This is a complaint, under the St. of 1885, c. 176, charging the defendant with the offence of unreasonably neglecting to provide for the support of his minor child. At the trial in the Superior Court, the defence was that the child was not the child of the defendant, but was a bastard child of the defendant’s wife. To meet this defence, the government put in evidence a record of the Second District Court of Bristol, showing a prior conviction and sentence of the defendant, under the same statute, for unreasonably neglecting to support the same child. The presiding justice ruled, as matter of law, that the record of the conviction and sentence was conclusive evidence that the paternity of the child was determined, and that the defendant was estopped to set up the illegitimacy of the child as a defence. The correctness of this ruling is the only question before us.

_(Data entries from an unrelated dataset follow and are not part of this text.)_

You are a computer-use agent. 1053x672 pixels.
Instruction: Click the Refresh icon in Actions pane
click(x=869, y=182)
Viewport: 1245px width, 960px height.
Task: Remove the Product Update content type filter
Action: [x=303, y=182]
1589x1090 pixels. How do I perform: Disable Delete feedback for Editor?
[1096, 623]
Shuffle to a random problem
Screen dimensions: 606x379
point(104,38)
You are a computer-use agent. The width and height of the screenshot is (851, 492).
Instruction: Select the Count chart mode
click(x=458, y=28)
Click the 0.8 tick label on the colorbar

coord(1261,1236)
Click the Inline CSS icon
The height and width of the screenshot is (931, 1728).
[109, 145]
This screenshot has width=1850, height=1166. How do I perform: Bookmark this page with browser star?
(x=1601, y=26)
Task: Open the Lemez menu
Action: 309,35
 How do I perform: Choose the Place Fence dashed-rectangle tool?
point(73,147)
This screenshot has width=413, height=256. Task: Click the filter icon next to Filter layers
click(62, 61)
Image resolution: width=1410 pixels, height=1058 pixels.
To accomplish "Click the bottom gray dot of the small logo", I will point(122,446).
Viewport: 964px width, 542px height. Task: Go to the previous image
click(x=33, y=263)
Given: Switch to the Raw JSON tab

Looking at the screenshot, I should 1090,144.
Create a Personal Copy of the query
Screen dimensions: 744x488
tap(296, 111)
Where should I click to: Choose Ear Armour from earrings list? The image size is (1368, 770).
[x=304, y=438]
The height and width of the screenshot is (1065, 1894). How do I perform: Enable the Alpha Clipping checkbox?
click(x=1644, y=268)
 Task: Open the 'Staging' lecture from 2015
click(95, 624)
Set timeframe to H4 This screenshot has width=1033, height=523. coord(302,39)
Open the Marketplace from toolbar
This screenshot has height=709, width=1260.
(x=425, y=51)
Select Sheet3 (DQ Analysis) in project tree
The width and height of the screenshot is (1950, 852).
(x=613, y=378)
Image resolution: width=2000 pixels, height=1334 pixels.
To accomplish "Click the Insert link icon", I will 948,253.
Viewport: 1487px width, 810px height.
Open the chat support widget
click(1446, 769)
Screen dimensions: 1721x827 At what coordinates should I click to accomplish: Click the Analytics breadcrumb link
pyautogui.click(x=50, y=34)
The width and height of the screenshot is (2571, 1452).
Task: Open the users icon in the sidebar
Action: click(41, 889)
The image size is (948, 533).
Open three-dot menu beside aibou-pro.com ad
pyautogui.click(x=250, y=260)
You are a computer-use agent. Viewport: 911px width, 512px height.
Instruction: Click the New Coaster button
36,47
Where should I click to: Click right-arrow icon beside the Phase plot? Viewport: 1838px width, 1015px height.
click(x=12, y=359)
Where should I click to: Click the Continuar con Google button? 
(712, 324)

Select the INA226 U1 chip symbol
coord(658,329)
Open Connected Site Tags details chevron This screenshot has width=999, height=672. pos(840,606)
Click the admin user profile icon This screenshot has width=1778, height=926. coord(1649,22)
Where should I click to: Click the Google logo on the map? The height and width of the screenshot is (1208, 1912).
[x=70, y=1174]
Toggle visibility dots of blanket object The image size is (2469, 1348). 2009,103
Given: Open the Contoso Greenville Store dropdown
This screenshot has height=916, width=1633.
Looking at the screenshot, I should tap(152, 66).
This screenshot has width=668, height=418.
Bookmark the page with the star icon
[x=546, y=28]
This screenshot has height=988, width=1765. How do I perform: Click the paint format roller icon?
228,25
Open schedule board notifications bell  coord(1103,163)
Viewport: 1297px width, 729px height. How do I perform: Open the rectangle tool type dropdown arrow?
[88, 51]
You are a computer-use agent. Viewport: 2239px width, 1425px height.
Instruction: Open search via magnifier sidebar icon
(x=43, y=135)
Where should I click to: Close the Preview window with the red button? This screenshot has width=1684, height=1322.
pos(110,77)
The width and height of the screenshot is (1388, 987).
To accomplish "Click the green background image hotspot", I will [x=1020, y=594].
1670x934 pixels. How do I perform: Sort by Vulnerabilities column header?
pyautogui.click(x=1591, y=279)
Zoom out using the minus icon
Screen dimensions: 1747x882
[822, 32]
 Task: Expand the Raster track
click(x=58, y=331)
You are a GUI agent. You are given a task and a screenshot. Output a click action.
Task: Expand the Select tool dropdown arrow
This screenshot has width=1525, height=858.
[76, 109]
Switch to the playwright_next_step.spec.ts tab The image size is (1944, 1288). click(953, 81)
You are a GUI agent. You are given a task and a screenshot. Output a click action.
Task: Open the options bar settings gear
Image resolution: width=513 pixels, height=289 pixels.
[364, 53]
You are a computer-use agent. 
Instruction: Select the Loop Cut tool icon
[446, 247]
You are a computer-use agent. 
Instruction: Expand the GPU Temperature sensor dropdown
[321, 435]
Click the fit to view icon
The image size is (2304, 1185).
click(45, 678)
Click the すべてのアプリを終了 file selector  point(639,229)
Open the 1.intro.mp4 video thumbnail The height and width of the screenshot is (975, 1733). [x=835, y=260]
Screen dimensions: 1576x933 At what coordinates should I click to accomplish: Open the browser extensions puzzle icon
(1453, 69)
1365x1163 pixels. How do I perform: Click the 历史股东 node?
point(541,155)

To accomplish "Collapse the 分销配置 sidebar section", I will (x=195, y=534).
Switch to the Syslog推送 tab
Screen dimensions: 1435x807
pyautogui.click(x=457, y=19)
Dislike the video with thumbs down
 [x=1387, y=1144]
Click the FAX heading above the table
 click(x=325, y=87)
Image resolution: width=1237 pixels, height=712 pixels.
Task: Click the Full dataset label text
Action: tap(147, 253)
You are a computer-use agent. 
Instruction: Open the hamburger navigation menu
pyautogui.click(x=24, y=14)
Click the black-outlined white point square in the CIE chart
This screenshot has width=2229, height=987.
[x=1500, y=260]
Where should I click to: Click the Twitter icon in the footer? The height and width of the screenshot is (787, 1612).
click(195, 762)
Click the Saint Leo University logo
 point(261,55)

The question of the paternity of the child was necessarily involved in the prior conviction of the defendant. That fact having been determined, it cannot again be litigated between the same parties unless a different rule applies to criminal proceedings from that which obtains in civil proceedings. See Sly v. Hunt, 159 Mass. 151, and cases cited. It is well settled that the rule is the same in both classes of cases. Thus, in Commonwealth v. Evans, 101 Mass. 25, it was held, on the trial of an indictment for manslaughter, that the record of a conviction of the defendant for the assault which caused the death was *166conclusive evidence that the assault was unjustifiable. So in Commonwealth v. Feldman, 131 Mass. 588, where the defendant was indicted for an assault upon a public officer, committed while the defendant was under arrest for drunkenness, it was held that a record of his conviction and sentence for drunkenness at the time of his arrest was conclusive evidence of that fact.
A. E. Bragg, for the defendant. II. M. Knowlton, District Attorney, for the Commonwealth.Exceptions overruled.